At the beginning of summer drug abuse was only one of many national concerns. Before the end of summer it was America`s Number One Concern.
National leaders were calling for billion-dollar solutions, for dragooning the armed forces into stopping drug runners in the air and on the beaches, and for allowing the police and courts to bend established rules of evidence.
On the floor of Congress, they talked about hanging and ”frying” drug pushers.
How the issue of drug abuse got from a national concern to an emotional and moral crusade involves the politics of illusion and crisis, plus the suggestibility and manipulation of both the television and print media.
The upcoming elections, for sure, boosted political interest. Until narcotics were recognized, there were mostly vague economic and local issues to compare local and congressional candidates. But the drug issue is the offspring of more than just the off-year elections.
It also illustrates the power of the Oval Office–the spotlight that is part of the presidency–to focus on and elevate any issue to a ”war” level literally overnight. President Reagan did that early last month when he usurped what until then had been his wife Nancy`s social policy domain and declared his personal involvement in abating drug use.
The crisis of drug abuse and the cocaine-derivative crack shows how the American political system can be whipsawed by both the Democratic and Republican Parties into shunting aside hard-to-handle issues such as the budget deficit and focusing on others that have more ”sex appeal” and create stronger visual impressions on television.

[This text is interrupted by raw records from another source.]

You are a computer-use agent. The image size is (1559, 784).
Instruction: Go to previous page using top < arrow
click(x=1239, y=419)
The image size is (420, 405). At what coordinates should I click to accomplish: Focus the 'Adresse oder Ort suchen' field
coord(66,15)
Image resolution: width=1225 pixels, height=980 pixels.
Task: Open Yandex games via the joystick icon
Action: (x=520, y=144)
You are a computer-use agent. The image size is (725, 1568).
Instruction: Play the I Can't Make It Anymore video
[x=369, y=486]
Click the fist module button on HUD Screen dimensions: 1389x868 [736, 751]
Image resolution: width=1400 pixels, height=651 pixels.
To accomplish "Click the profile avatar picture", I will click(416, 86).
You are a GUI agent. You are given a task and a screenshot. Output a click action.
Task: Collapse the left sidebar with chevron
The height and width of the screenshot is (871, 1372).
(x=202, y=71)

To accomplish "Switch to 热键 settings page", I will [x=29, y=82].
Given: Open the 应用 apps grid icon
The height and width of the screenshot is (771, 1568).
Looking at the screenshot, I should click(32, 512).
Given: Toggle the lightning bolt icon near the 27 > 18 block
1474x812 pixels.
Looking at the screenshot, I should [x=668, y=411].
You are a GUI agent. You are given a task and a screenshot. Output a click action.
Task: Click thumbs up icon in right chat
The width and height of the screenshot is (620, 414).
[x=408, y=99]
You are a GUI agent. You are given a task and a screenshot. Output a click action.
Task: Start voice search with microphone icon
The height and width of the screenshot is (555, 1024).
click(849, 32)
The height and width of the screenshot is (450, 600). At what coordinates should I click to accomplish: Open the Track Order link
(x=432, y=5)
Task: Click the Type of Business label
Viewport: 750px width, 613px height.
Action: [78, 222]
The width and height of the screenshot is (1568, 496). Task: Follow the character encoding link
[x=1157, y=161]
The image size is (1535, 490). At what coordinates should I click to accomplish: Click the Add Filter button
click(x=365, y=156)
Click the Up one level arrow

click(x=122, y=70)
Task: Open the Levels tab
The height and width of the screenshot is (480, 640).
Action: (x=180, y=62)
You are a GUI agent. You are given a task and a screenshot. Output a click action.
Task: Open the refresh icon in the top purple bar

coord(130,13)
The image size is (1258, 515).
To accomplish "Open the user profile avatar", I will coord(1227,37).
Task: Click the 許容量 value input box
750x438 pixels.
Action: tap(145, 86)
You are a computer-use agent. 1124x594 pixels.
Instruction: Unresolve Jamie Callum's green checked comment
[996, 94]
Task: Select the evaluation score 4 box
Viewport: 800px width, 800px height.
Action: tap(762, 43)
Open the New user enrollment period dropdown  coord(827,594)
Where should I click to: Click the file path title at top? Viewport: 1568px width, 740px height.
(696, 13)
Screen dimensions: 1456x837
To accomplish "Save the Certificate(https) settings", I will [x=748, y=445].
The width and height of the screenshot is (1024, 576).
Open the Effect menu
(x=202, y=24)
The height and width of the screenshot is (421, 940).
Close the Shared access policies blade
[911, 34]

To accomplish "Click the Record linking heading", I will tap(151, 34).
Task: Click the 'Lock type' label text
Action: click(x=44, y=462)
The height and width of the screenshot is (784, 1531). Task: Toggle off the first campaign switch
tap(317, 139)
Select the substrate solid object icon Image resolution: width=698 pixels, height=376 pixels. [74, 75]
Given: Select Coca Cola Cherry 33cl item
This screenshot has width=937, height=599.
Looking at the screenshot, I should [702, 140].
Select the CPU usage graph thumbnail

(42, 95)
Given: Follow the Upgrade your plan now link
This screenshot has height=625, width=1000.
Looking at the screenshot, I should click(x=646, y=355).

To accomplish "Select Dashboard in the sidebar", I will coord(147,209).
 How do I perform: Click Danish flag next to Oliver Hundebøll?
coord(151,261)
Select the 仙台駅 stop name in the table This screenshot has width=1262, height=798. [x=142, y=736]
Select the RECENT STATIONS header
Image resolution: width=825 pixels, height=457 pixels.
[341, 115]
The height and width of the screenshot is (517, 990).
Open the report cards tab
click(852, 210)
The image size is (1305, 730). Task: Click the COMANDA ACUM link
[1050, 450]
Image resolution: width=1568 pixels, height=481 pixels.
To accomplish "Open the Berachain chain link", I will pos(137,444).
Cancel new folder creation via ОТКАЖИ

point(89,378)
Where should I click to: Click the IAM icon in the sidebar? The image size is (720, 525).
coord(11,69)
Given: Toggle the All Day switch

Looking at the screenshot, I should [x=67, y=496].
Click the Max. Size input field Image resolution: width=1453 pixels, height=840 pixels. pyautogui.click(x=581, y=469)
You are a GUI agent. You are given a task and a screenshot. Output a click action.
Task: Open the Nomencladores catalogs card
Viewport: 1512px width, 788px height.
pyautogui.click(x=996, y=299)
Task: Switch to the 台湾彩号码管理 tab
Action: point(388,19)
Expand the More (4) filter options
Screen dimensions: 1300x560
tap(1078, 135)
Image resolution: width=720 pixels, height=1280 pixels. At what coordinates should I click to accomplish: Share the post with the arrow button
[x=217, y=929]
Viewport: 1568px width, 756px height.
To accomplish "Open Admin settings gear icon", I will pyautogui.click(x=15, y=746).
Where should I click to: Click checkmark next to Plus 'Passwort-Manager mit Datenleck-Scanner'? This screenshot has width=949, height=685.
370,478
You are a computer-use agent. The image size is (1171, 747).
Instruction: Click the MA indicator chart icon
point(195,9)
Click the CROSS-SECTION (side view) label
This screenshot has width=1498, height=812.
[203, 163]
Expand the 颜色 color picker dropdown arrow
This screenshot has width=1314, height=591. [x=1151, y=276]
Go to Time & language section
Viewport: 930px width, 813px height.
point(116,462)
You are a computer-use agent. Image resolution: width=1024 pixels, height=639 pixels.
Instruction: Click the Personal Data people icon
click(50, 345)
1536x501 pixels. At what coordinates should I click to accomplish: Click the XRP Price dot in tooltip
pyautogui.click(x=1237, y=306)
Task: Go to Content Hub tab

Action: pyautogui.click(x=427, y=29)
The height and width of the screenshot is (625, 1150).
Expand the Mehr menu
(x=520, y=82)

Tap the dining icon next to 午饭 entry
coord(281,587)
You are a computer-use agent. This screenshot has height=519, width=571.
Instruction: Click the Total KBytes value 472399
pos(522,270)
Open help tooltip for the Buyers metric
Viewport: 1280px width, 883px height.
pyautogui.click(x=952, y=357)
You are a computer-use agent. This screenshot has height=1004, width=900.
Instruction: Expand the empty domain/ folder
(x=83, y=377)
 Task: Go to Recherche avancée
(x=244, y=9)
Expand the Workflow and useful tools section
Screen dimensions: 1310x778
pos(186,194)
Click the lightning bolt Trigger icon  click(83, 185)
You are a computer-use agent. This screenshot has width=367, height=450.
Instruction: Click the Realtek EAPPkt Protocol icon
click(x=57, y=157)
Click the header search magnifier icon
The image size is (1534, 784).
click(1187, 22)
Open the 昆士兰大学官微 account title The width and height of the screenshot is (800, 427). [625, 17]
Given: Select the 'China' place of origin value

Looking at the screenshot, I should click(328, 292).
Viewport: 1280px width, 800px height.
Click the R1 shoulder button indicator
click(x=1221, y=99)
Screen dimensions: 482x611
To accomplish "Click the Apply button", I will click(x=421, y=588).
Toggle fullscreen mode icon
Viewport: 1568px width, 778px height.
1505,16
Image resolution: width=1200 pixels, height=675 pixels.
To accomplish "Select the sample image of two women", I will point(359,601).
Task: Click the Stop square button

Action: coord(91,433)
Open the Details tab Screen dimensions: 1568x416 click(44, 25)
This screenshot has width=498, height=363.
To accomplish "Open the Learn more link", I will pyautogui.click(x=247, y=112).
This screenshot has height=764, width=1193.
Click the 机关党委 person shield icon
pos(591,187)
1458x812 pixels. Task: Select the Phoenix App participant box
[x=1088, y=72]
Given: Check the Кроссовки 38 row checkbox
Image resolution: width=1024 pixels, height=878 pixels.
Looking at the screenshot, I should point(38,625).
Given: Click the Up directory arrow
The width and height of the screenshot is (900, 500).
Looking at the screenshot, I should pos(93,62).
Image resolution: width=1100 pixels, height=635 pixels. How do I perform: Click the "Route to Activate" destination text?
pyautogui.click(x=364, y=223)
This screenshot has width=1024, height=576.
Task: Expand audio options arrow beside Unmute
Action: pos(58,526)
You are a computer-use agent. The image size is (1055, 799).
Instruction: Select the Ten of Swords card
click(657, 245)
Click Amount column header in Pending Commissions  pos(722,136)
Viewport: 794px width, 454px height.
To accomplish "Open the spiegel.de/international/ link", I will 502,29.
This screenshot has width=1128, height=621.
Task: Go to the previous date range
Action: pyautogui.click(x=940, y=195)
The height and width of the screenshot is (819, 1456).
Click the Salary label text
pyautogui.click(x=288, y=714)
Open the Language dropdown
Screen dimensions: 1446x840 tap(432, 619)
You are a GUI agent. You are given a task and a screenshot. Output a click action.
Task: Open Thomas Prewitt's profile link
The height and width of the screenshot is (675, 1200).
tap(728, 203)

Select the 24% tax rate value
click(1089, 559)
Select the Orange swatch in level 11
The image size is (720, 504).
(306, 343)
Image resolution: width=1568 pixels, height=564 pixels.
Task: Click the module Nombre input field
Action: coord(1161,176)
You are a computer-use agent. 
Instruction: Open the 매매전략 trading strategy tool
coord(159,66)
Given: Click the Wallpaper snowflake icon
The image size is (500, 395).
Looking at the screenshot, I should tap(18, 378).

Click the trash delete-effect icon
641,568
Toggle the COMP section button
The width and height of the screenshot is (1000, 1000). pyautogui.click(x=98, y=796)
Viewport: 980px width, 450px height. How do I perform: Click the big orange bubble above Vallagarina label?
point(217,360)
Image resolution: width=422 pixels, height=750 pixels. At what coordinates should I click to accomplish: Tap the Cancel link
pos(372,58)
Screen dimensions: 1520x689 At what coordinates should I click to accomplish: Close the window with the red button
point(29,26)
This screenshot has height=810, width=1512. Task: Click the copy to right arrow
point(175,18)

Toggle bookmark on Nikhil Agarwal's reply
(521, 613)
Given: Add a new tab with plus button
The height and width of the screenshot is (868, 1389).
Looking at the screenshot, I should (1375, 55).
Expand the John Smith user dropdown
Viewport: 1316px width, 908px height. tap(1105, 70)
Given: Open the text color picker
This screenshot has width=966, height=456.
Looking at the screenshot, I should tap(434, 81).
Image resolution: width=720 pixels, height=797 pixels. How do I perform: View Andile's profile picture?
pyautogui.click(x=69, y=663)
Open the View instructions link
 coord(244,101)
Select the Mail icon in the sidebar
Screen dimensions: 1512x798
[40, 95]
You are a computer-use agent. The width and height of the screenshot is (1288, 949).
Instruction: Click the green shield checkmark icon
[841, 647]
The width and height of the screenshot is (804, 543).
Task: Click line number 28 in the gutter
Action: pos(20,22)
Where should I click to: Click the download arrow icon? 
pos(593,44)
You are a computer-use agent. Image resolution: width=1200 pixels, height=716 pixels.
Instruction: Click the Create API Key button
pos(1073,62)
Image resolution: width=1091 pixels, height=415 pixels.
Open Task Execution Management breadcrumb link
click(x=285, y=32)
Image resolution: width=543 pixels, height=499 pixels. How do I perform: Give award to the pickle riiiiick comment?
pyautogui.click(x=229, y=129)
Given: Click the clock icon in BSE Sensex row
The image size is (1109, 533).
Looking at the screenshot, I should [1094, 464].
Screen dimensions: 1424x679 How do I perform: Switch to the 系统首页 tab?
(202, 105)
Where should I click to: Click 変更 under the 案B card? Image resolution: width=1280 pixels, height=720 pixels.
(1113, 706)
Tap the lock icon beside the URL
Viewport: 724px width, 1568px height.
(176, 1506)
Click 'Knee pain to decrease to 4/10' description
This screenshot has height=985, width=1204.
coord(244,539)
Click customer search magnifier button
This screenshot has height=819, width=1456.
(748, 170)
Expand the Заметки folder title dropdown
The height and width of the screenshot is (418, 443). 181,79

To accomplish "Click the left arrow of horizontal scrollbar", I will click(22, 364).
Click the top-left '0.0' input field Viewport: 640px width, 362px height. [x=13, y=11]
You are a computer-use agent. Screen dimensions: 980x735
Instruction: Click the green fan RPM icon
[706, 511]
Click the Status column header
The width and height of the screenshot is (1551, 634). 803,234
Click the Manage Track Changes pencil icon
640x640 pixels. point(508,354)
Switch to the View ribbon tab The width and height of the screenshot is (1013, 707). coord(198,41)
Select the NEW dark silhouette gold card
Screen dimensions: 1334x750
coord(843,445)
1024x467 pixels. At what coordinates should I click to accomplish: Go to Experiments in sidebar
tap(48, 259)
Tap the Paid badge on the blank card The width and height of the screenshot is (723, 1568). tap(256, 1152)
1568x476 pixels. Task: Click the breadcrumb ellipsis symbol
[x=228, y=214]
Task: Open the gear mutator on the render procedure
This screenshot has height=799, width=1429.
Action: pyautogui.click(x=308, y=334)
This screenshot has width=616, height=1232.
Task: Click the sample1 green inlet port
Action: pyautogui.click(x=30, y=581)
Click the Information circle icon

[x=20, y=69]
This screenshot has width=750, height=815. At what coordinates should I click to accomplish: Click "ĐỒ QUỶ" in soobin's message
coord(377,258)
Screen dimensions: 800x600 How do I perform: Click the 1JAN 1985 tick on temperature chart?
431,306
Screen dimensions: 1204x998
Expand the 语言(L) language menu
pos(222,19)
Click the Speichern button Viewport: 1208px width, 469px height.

Earlier this month, two networks ran back-to-back specials on the drug crisis in the cities. There also was videotape of Sen. Alphonse D`Amato (R., N.Y.) dressed in streetclothes and, followed discreetly by cameras and police, arranging drug buys on the warm streets of New York.
The national newsmagazines have made drugs the cover issue for several weeks during the late summer. Newspapers have carried almost daily front page stories giving examples of drug abuse and its consequences. The networks have pledged to donate tens of millions of dollars of public service advertising time to messages against drug abuse.
The kickoff of the summer drug wars is widely attributed to Rep. James Wright (D., Tex.), the House majority leader who discovered a problem in his home district in Ft. Worth and found a campaign issue for himself and for fellow Democrats.
The Reagans are scheduled to make a televised address to the nation Sunday night from their living quarters in the White House to talk of their personal concerns about drug use. The President is expected to outline some new administration proposals that will be contained in legislation to be sent to Capitol Hill and in executive orders.
Earlier in the week, the Cabinet-level Domestic Policy Council reportedly suggested mandatory drug testing for up to half the federal civilian work force–more than 1 million employees.
And the House passed legislation that was extraordinary not only for its controversial social mandates but for its largesse at a time when Congress is charged with cutting at least $10 billion from the budget.
That generous antidrug package was best illustrated in one amendment offered by Rep. Charles Rangel (D., N.Y.) to increase federal grants to state and local police and build new prisons. After 10 minutes of debate, his amendment passed, increasing the antidrug authorization by another $1.045 billion. That brought the entire package to about $6 billion over the next five years.
Senate Democrats have come up with their own $1.65 billion package, and this week Senate Republicans expect to announce a more modest drug bill of their own–”about $1 billion,” said one staffer.
The pace was so quick last week that on Friday, Senate Majority Leader Bob Dole (R., Kan.) said: ”It just seems to me that we need to slow down and find where we are going and where we want to go. . . . The war against drugs should not be a political contest. But, unfortunately, the race is already on.”
The President himself has been outbid in this eagerness ”to get out front” against drugs. Reagan initially talked of exercising peer pressure and the power of persuasion, and his spokesmen talked of adding $25 million to $50 million here and there for education. Last week, it was bid up to $250 million, and spokesmen were including money already used for law enforcement and education and saying the administration`s proposal exceeds $2.2 billion a year.
Those amounts supposedly make powerful impressions–as they are meant to
–though it is uncertain what really will be passed before the end of the congressional session in October and the elections in November.
The rhetoric of ”drug epidemic” and ”war on drugs” are muted, however, by trends reported by the National Institute on Drug Abuse that drug use has been declining since 1979. The estimated number of heroin addicts is about 500,000, the same as 15 years ago. And the number of high school seniors who smoked marijuana every day has dropped from 10 percent to 5 percent between 1978 and now.
According to Time magazine, which recently ran a 13-page article on drug abuse, new statistics to be released this month show that cocaine use already has peaked and ”the use of other drugs is declining significantly.” And according to a study by the Research Triangle Institute in North Carolina under a contract from the federal government, the cost of alcohol abuse is fully twice the social costs of all illegal drug abuse.
In addition, the new administration proposals and rhetoric insist on more money for drug treatment and education. The House Select Narcotics Abuse and Control Committee, however, reported that since 1982 the government has cut off block grants to the states for that treatment and education by 40 percent. The drug-abuse institute itself had a publishing budget, mostly for drug education, of $2 million to 3 million a year for almost a decade, but by 1984 that budget had been cut to $600,000.